> **About this exercise**:
State how many lines of the entries include the string "text", please, leaving out everything but the number.
----
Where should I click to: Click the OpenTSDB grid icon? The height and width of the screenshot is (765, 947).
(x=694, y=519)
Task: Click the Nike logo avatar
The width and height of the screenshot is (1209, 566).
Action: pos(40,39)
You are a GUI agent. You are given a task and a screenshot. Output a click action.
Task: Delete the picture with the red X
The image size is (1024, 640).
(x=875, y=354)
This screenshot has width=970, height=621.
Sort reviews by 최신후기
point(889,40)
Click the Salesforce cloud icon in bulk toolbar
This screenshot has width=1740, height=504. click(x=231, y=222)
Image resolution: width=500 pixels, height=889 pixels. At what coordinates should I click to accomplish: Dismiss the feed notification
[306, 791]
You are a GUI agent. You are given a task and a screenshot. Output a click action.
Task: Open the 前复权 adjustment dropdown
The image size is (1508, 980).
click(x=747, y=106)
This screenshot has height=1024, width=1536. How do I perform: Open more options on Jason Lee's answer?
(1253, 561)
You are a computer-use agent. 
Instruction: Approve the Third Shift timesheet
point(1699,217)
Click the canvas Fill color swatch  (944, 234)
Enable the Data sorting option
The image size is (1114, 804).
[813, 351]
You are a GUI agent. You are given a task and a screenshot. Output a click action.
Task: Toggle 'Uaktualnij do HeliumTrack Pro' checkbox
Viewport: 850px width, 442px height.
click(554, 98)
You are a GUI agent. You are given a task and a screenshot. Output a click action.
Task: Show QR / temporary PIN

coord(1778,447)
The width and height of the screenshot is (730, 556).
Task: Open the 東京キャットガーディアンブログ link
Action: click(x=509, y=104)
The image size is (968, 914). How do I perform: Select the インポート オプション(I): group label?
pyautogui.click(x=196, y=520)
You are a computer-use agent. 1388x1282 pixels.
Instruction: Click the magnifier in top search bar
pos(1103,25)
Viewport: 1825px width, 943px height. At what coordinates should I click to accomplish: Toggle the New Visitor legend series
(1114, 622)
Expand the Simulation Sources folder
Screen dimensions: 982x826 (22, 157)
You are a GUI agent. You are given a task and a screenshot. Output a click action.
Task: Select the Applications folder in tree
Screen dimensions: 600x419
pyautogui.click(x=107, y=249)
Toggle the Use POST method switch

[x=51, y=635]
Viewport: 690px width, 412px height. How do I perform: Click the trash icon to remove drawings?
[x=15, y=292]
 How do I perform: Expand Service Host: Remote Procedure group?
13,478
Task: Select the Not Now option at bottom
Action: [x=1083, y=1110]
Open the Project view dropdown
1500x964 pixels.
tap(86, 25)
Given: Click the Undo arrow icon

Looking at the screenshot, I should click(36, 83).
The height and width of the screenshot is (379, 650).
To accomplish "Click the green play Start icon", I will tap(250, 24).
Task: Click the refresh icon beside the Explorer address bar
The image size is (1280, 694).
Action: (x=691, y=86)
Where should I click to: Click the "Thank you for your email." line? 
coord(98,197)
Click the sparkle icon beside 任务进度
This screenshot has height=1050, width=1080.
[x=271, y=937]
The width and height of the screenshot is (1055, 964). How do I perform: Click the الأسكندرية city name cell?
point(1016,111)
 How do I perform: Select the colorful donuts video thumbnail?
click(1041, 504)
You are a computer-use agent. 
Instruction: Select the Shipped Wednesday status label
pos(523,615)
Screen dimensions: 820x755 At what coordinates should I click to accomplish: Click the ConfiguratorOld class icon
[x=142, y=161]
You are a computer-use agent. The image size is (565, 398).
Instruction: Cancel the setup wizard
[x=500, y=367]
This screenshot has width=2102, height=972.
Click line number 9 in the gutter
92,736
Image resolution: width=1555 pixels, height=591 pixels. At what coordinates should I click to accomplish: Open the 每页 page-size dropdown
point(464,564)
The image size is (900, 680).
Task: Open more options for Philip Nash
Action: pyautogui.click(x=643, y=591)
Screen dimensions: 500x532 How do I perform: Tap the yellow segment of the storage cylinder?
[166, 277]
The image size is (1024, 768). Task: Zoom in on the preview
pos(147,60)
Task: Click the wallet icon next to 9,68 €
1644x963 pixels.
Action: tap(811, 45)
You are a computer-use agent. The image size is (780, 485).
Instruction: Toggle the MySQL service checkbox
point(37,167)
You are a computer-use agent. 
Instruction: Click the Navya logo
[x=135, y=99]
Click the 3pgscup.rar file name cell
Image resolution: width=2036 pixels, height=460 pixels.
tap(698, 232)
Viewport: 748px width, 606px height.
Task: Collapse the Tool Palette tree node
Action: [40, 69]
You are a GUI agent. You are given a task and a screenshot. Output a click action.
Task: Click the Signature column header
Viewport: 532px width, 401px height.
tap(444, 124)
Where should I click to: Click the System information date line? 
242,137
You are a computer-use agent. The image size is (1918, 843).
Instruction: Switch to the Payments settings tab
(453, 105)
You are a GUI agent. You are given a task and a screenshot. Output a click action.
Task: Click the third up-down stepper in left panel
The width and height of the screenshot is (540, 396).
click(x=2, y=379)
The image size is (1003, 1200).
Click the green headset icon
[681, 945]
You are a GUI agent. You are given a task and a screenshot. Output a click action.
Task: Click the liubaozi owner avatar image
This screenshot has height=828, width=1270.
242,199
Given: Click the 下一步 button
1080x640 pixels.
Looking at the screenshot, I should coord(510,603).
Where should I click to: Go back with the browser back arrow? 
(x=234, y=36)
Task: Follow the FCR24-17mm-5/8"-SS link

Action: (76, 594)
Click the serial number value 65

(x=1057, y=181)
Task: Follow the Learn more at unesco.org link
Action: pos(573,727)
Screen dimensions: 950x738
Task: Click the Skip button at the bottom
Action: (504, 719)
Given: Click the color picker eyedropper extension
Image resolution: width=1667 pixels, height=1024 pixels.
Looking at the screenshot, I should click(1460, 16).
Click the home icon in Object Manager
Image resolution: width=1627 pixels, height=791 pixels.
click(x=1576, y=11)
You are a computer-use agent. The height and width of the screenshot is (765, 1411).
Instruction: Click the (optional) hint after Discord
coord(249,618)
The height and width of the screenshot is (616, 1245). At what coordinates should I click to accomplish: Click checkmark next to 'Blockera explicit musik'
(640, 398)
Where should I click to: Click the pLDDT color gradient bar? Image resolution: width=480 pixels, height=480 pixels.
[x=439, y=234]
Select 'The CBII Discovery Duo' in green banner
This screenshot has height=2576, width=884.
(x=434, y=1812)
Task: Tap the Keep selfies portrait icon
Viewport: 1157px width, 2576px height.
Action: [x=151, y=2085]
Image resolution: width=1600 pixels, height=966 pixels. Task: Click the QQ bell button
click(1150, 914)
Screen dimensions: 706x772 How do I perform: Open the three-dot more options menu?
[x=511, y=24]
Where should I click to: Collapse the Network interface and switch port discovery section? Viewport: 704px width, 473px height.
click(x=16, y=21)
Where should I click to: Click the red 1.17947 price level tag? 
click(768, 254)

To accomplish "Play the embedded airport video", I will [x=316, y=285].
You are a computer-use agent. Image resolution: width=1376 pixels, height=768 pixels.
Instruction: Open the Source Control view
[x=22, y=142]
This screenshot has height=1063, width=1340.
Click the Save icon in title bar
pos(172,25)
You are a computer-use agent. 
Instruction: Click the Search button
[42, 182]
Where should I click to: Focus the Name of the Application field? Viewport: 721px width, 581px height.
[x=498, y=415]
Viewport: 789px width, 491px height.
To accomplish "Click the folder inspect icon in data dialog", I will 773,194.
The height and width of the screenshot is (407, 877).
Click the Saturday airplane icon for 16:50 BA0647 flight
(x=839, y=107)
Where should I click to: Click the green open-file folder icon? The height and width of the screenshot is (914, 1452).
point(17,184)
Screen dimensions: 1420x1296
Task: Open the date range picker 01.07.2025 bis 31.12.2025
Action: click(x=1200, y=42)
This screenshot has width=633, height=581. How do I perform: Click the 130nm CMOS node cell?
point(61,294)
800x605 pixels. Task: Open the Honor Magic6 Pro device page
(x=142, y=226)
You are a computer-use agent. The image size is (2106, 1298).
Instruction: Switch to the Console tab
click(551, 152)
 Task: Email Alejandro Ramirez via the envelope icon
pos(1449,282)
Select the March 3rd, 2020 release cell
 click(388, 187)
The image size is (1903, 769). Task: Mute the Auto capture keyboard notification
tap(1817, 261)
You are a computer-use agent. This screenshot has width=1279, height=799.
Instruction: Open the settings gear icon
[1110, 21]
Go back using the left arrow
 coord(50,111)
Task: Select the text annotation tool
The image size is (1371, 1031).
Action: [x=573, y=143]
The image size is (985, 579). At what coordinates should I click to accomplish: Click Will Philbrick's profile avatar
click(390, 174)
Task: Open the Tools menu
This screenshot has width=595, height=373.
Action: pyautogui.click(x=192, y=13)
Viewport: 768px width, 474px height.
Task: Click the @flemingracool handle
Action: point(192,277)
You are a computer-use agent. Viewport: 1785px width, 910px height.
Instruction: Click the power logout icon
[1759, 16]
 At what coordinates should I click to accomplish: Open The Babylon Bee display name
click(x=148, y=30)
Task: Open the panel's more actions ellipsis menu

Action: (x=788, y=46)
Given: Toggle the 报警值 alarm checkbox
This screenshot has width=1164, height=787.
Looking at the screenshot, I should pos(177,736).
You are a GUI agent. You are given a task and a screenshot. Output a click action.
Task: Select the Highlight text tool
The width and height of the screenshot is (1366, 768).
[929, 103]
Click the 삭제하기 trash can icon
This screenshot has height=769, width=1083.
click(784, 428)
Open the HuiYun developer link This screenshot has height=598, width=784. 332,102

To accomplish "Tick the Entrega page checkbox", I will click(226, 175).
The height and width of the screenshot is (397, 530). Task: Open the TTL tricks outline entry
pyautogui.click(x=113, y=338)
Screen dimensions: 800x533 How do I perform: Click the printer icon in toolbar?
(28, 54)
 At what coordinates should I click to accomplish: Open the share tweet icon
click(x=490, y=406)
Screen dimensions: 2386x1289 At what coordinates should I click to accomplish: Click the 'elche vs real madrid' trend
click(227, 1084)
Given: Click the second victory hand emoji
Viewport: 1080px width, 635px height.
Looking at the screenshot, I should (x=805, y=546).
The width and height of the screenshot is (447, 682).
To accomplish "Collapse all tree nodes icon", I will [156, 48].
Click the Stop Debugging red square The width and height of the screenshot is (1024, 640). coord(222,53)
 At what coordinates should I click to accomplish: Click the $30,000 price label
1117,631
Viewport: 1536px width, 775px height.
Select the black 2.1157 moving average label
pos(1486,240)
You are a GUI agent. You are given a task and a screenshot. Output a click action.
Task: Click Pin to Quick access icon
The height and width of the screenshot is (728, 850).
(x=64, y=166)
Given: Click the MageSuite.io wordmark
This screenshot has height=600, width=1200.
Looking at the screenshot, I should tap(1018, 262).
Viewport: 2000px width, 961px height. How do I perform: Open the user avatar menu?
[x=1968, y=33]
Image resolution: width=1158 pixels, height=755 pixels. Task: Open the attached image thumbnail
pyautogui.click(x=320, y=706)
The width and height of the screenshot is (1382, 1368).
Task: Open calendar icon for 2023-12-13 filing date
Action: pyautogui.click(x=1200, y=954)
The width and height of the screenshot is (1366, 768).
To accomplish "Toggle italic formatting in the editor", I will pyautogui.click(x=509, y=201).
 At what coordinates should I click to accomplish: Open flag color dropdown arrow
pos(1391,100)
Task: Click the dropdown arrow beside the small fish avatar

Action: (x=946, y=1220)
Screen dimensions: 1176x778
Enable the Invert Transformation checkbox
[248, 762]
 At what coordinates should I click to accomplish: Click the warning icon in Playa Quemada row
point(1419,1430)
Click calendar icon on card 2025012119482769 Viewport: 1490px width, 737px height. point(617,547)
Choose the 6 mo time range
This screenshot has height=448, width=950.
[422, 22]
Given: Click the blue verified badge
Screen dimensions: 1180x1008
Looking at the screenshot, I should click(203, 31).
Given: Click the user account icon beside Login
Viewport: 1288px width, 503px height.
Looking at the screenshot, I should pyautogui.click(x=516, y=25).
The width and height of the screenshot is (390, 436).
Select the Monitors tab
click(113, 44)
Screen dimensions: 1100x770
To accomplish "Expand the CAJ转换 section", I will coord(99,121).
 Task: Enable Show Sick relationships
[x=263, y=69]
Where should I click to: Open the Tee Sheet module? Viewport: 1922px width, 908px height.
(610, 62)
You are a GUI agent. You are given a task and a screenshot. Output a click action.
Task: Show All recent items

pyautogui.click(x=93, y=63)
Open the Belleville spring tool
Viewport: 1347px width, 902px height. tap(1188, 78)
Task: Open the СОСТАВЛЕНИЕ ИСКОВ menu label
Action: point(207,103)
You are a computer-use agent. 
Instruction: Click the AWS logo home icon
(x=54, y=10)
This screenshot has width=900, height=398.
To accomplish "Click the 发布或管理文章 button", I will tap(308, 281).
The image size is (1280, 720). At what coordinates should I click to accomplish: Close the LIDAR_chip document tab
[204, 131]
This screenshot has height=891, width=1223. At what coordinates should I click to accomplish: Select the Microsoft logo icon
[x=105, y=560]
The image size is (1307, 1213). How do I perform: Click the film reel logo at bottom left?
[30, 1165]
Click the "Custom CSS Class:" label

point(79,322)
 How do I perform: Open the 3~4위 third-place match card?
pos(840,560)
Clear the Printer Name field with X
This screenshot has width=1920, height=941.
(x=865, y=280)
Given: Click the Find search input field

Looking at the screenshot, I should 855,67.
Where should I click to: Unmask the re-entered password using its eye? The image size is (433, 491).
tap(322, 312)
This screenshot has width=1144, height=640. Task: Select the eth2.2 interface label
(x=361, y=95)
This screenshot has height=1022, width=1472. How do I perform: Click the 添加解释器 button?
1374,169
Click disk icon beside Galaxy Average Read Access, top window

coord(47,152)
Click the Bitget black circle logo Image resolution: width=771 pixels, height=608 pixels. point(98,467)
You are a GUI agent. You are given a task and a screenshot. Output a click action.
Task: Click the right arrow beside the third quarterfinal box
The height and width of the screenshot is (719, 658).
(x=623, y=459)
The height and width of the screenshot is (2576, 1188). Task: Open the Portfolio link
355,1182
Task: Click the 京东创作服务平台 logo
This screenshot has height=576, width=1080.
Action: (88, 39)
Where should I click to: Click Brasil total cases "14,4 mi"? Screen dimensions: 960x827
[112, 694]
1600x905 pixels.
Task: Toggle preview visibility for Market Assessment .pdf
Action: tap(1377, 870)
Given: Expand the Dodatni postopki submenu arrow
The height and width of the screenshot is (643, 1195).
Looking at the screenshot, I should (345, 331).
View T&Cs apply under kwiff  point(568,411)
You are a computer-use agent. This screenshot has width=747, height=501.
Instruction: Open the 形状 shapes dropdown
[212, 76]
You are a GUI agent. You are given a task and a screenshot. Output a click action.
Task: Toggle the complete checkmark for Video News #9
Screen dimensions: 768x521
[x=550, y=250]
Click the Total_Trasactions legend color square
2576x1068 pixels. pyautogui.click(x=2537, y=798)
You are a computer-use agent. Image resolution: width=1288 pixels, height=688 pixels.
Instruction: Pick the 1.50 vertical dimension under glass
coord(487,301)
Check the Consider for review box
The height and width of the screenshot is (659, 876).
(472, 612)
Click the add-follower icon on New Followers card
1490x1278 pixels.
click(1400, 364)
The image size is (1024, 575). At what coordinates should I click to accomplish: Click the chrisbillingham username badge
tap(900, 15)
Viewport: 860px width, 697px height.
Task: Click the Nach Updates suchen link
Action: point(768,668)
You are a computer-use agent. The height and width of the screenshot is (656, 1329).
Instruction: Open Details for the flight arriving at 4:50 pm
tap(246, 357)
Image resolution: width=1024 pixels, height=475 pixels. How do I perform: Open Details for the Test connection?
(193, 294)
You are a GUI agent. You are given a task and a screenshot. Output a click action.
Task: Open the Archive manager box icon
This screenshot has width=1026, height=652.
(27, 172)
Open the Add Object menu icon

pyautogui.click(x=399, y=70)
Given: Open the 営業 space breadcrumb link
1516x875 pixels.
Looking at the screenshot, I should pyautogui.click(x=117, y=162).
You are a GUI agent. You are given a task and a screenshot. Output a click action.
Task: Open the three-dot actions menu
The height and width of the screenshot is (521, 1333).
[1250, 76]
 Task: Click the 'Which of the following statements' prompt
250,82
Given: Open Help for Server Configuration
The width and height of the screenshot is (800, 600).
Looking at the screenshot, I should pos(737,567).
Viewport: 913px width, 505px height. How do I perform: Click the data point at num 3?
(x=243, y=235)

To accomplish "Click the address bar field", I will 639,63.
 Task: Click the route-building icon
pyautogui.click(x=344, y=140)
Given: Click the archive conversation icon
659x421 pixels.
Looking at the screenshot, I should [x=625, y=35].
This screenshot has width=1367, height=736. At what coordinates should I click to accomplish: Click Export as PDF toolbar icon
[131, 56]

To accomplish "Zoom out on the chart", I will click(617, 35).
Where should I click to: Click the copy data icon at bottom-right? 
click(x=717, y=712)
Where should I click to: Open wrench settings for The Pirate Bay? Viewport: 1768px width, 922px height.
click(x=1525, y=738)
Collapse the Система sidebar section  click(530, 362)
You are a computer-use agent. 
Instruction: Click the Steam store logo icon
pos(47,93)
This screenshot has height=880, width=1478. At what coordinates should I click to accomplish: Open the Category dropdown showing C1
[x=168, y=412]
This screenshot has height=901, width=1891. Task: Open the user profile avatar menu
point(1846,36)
----
> **Finished exercise**:
2